## [Task input]
┌──

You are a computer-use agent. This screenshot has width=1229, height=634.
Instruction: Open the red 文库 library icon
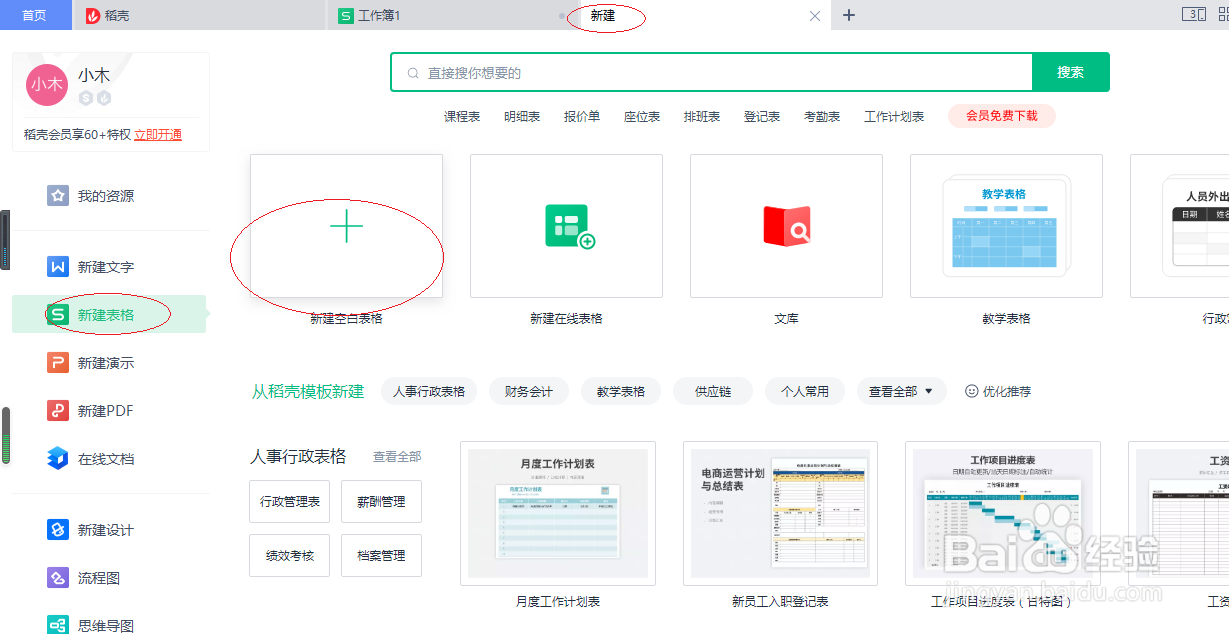[786, 226]
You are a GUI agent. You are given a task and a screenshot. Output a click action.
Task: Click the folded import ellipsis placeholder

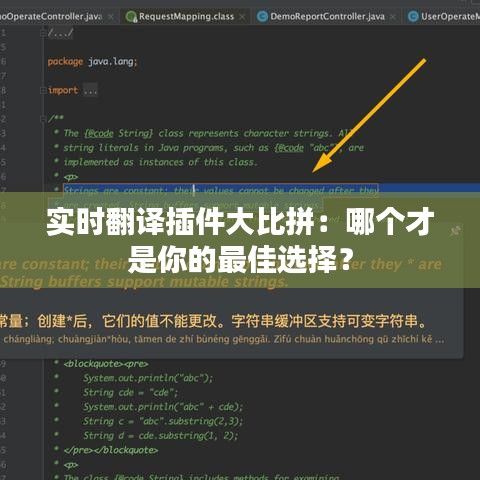[90, 90]
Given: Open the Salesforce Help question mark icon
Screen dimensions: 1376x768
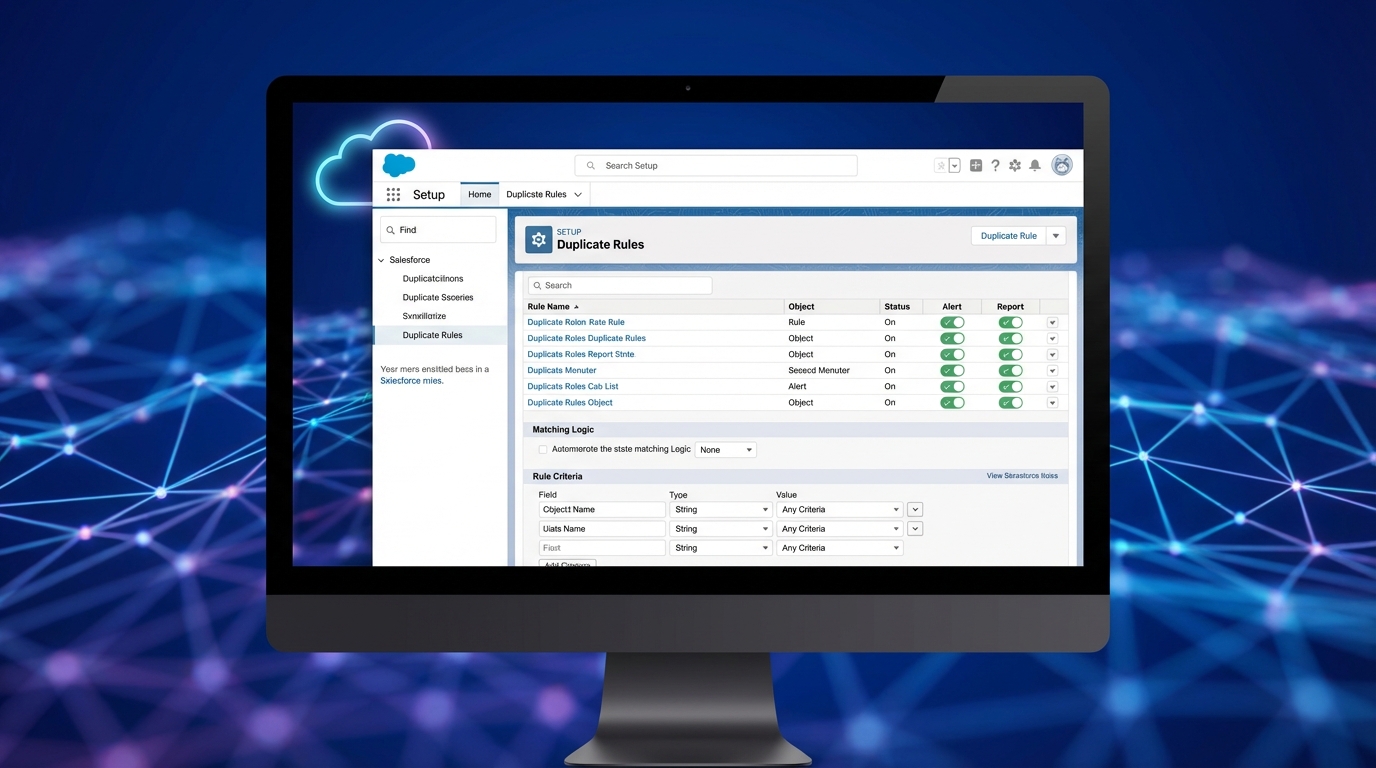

└──

## [Requirements]
Reproduce the text of every record above word for word, leaving out the pictures.

## [Problem solution]
You are a computer-use agent. This screenshot has width=1229, height=634.
Instruction: Open the red 文库 library icon
[786, 226]
You are a GUI agent. You are given a task and a screenshot. Output a click action.
Task: Click the folded import ellipsis placeholder

[90, 90]
Given: Open the Salesforce Help question mark icon
Screen dimensions: 1376x768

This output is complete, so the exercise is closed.